Fremd sein, fremd bleiben

Einfühlung ist nicht billig zu haben: Die Brüder Fosco und Donatello Dubini folgen in ihrem Roadmovie und Kammerspiel, ihrem fikionalen, ihrem dokumentarischen Film der Schweizer Schriftstellerin Annemarie Schwarzenbach und der Ethnologin Ella Maillart ins Afghanistan der Vierzigerjahre

von CLAUDIA LENSSEN

Jeanette Hain als Annemarie Schwarzenbach: im Gewand eines jungen Orientalen wie hingegossen an einer Mauer irgendwo im archaischen Zentralasien. Der Papyrus glimmt zwischen den Fingern, der Blick geht nach innen in die drogenumrauschte Schwermut. Nina Petri in der Rolle der Ella Maillart: eine schmale Silhouette in eleganten englischen Hosen, die sich zu Frauen und Kindern eines Nomadenstamms hockt, den Kontakt mit ihnen sucht.

Immer wieder scheint Fosco und Donatello Dubinis Film stillzustehen, wird die langsame Fahrt des schwarzen Fords, mit dem die Frauen quer durchs Breitwandformat wie attraktive Fremdkörper in der gelb glühenden Wüstenlandschaft unterwegs sind, unterbrochen, verharren die Bilder in Tableaux vivants.

Fremdsein, Fremdbleiben durchzieht „Die Reise nach Kafiristan“ als emotionaler Grundton und filmisches Prinzip. Die seit zwanzig Jahren kooperierenden Dokumentarfilmbrüder Dubini haben die historische Forschungsreise der Schriftstellerin Annemarie Schwarzenbach und der Ethnologin Ella Maillart bewusst zwischen fiktionalem und dokumentarischem Film angelegt. Weder ist ein klassischer Kulturfilm entstanden, der dem Finger auf der Landkarte folgt, noch ein Melodram à la „Jenseits von Afrika“. Anstelle von illusionärer Spielfilmdramaturgie haben sich die Filmemacher fürs gestische Andeuten, fürs episodische Erzählen, für den asynkopischen Rhythmus aus Roadmovie und Kammerspiel (im Zelt, an einer Grenzstation, bei einem persischen Botschafterempfang) entschieden. Einfühlung ist nicht billig zu haben, wenn zwei extreme Charakterköpfe ein unerreichbares Ziel verfolgen und erst im Verlauf der Reise erkennen, das sie vor sich selbst auf der Flucht sind.

In zahlreichen, skeptischen Artikeln für Zeitungen ihrer Schweizer Heimat verarbeitete die Schwarzenbach ihre Eindrücke literarisch (nachzulesen unter anderem in „Alle Wege sind offen“, Lenos Verlag, Basel, 2000).

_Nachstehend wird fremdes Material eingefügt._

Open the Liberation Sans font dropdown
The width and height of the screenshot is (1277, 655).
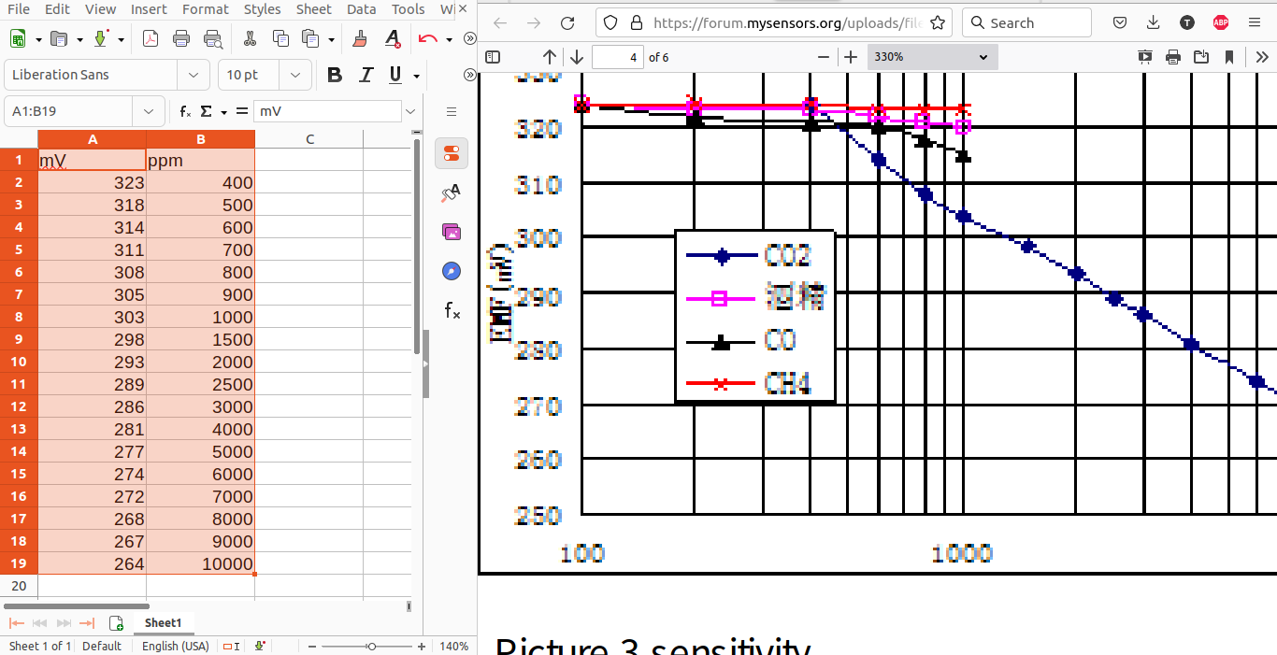pos(194,75)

Die äußere Reise- und Erkenntnisbewegung über den Balkan, die Türkei und Persien sollte 1939/40 Richtung Kafiristan führen, ein mythisches Hochland in Afghanistan, in dem die Maillart Zeitgeist-infiziert nach Urariern suchte, während die melancholische Morphinistin Schwarzenbach – eine hellsichtige Gegnerin der Nazis und Freundin von Erika und Klaus Mann – auch in der Fremde nicht von den Bildern deprimierender Unterdrückung loskam, vor allem wenn sie über das Los der orientalischen Frauen schrieb. Die Autofahrten in der komfortablen Ford-Kabine, die alle Utensilien gehobener Reisekultur beherbergt und vor deren Fenstern der Orient wie im Kino vorüberzieht, bringt die Frauen einander nah, eine Liebesgeschichte zwischen ihnen bleibt unausgesprochen.

„Die Reise nach Kafiristan“ wäre eine klassische deutsche Reise durch Seelenlandschaften, böte der Film nicht Landschaftsbilder von überwältigender Schönheit, für die der Kameramann Andreas Käli zu Recht ausgezeichnet wurde. Gedreht wurde, als die Taliban herrschten, vornehmlich in Tadschikistan und Usbekistan. Nicht konkrete Grenzen und Schlagbäume sind das Thema, das macht den Reichtum des Films aus.

„Die Reise nach Kafiristan“. Regie: Fosco und Donatello Dubini. Mit Jeanette Hain, Nina Petri u. a., Deutschland, Schweiz, Niederlande 2001, 100 Min.